Stage Groupings for Breast Cancer
These are the AJCC stage groupings for breast cancer. Each TNM category, with its assigned numerical value, falls into one of these stages.
- Stage 0 (early stage). This means that DCIS, LCIS, or Paget's disease of the nipple has been found. There is no actual tumor, and there are no signs of disease spreading to lymph nodes or tissue beyond the breast. With LCIS, you are at increased risk for breast cancer, but no cancer is actually present.
- Stage IA (early stage). No cancer cells are found in the lymph nodes or distant sites, and the tumor is no more than two centimeters (less than one inch) across.
- Stage IB (early stage). Tiny amounts of cancer cells are found in the lymph nodes but not in distant sites, and the tumor is no more than two centimeters (less than one inch) across.
- Stage IIA. These are cancers in which there is either no tumor or a tumor is less than two centimeters across, but cancer cells are in your lymph nodes. These are also cancers between two and five centimeters that have no lymph node involvement. The cancer has not spread to distant sites.
- Stage IIB. Two to five centimeters across, these cancers have spread to lymph nodes. Or the tumor is more than five centimeters (two inches) across, but it has not spread to the lymph nodes or to the chest wall or skin. The cancer has not spread to distant sites.

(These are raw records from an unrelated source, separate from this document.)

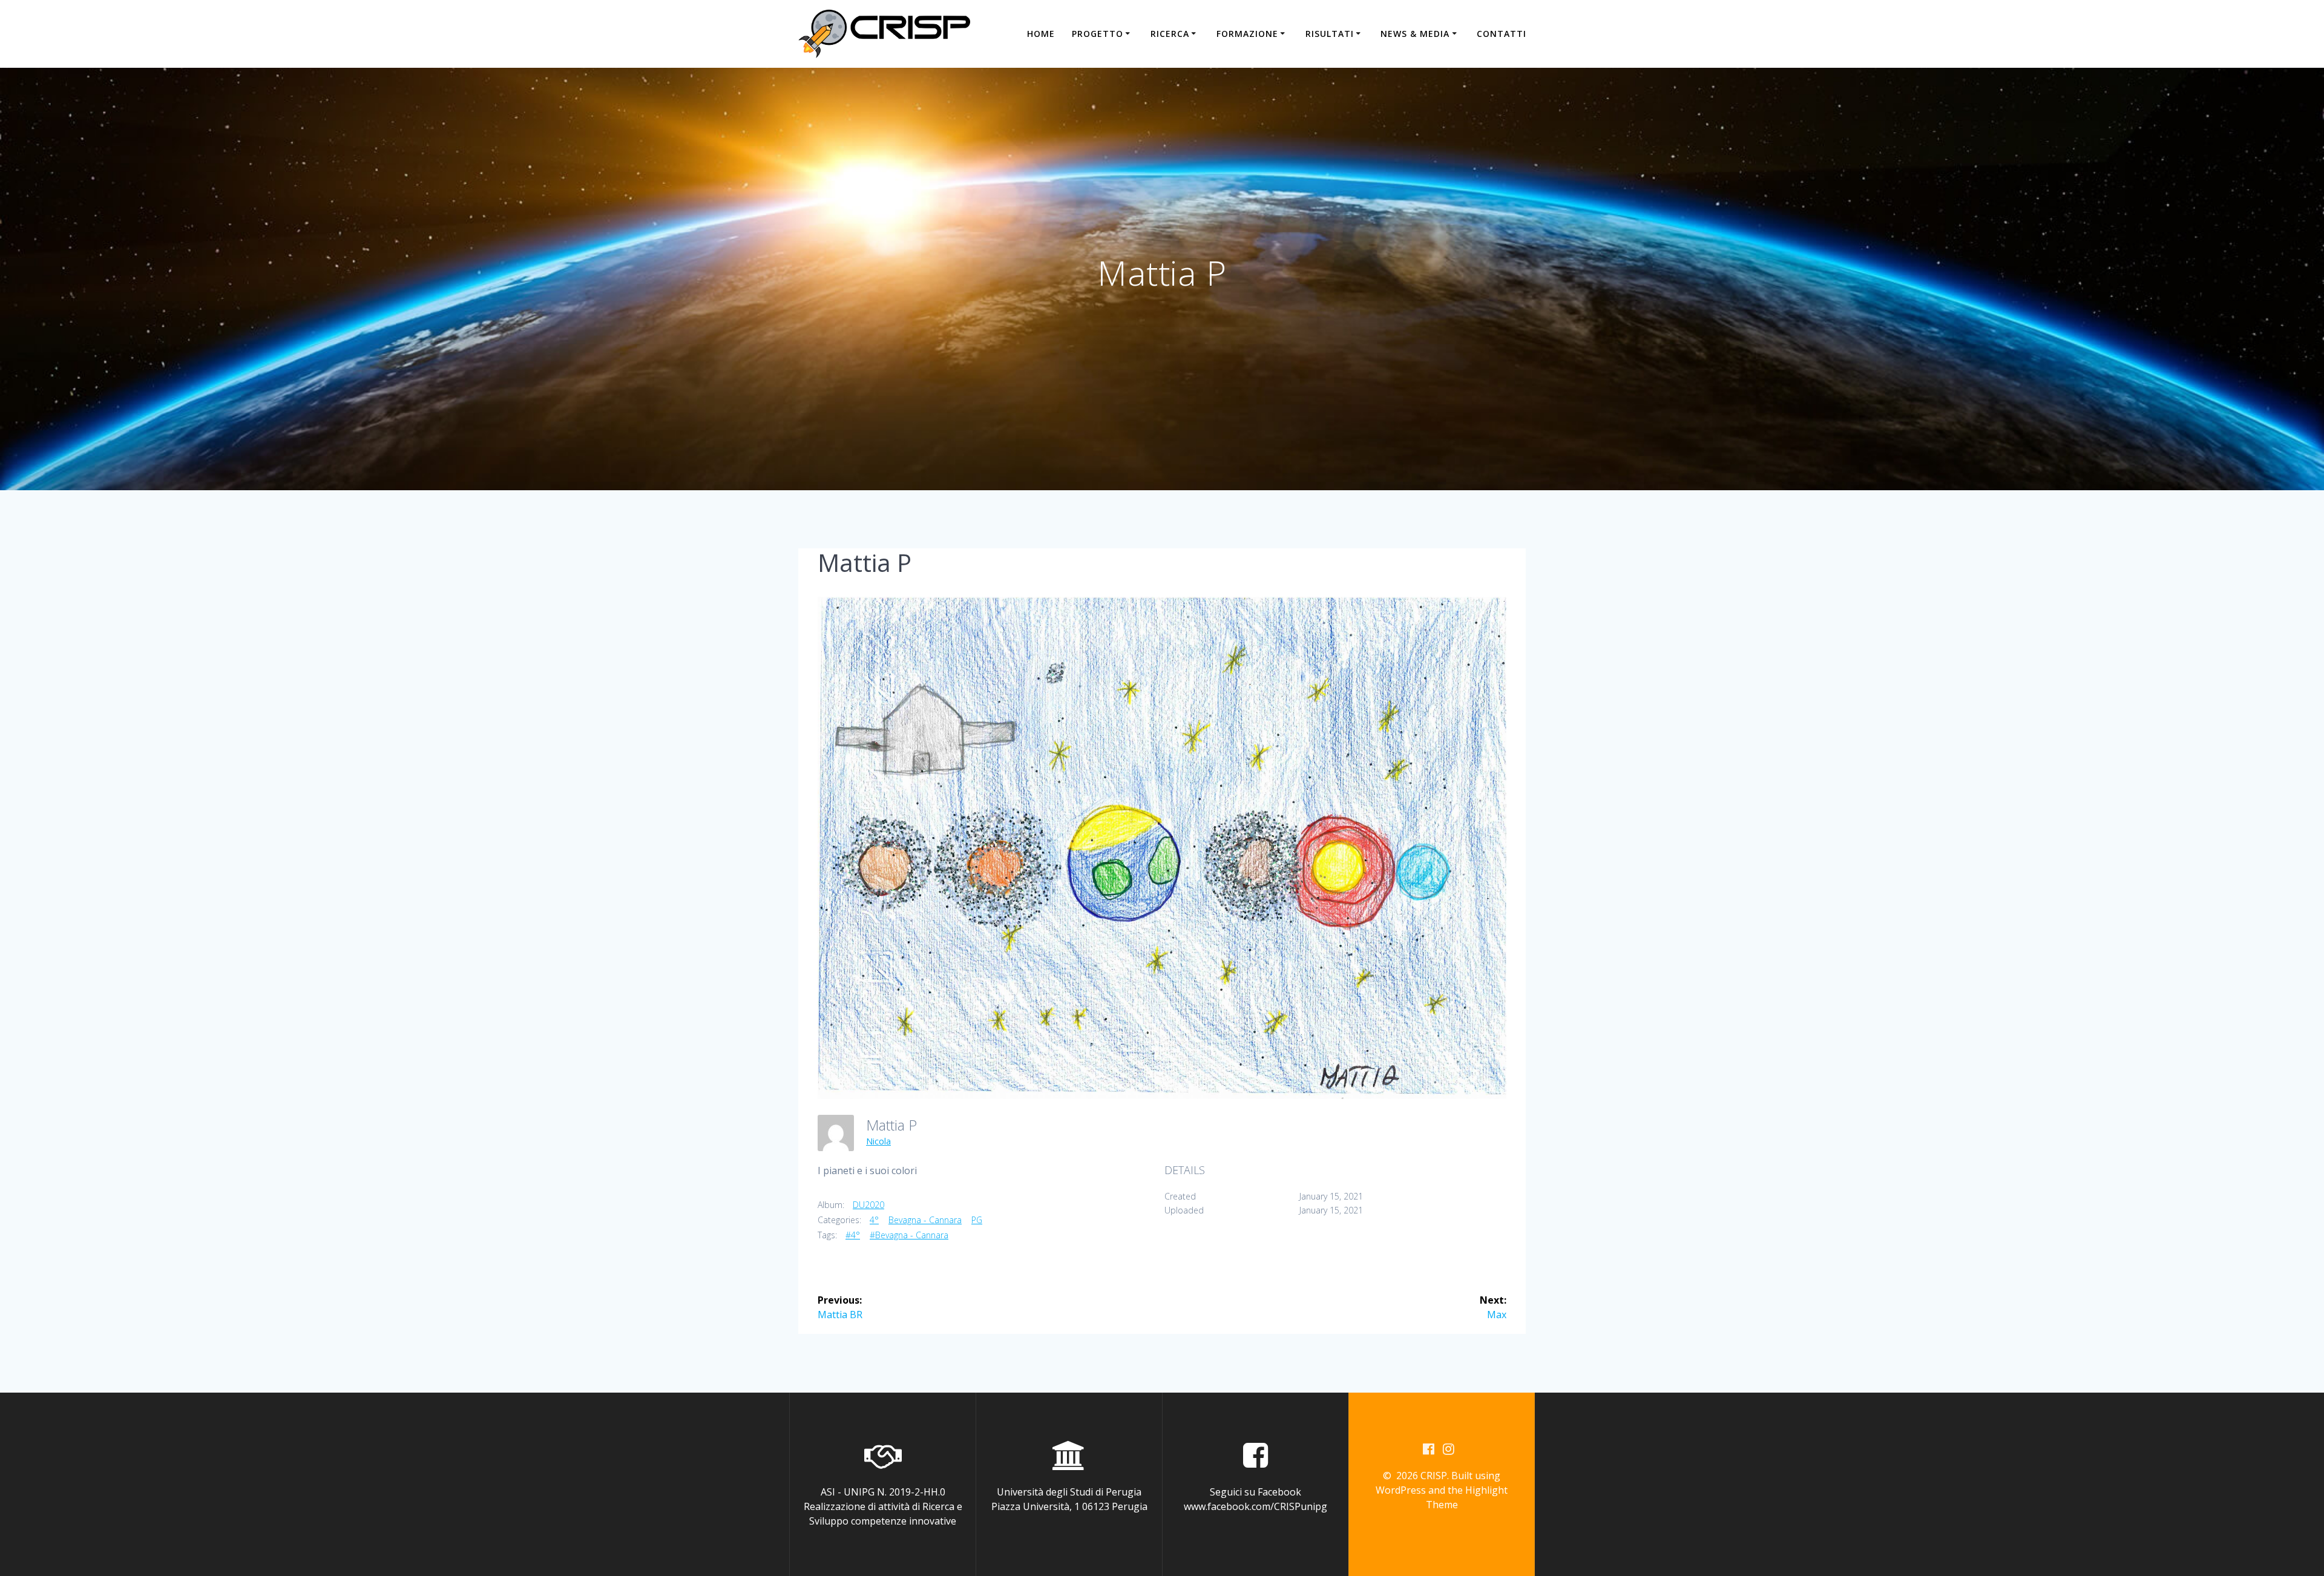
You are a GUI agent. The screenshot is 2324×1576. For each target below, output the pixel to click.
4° (874, 1220)
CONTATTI (1501, 33)
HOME (1041, 33)
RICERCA (1170, 33)
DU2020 (868, 1204)
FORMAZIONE (1247, 33)
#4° (852, 1235)
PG (976, 1220)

- Stage IIIA (advanced stage). This stage is also called locally advanced cancer. The tumor is not more than five centimeters (two inches) across, and the cancer in your underarm lymph nodes is extensive, or it has spread to other lymph nodes. Or the tumor is more than five centimeters (two inches) across, and it has spread to other lymph node areas but not to the chest wall or skin. The cancer has not spread to distant sites.
- Stage IIIB. This stage includes those cancers that have spread to the chest wall or skin and maybe to nearby lymph nodes. Inflammatory breast cancer is a type of locally advanced breast cancer in this stage unless it has spread to distant lymph nodes or organs.
- Stage IIIC. This stage includes tumors of any size and cancer in many different lymph nodes but not in distant sites.
- Stage IV. This is cancer that has spread to other organs and maybe to distant lymph nodes. It is called metastatic cancer. In this case, the size of the tumor and the extent of the spread to the lymph nodes are less important than the fact that cancer has spread from the breast to other organs of the body.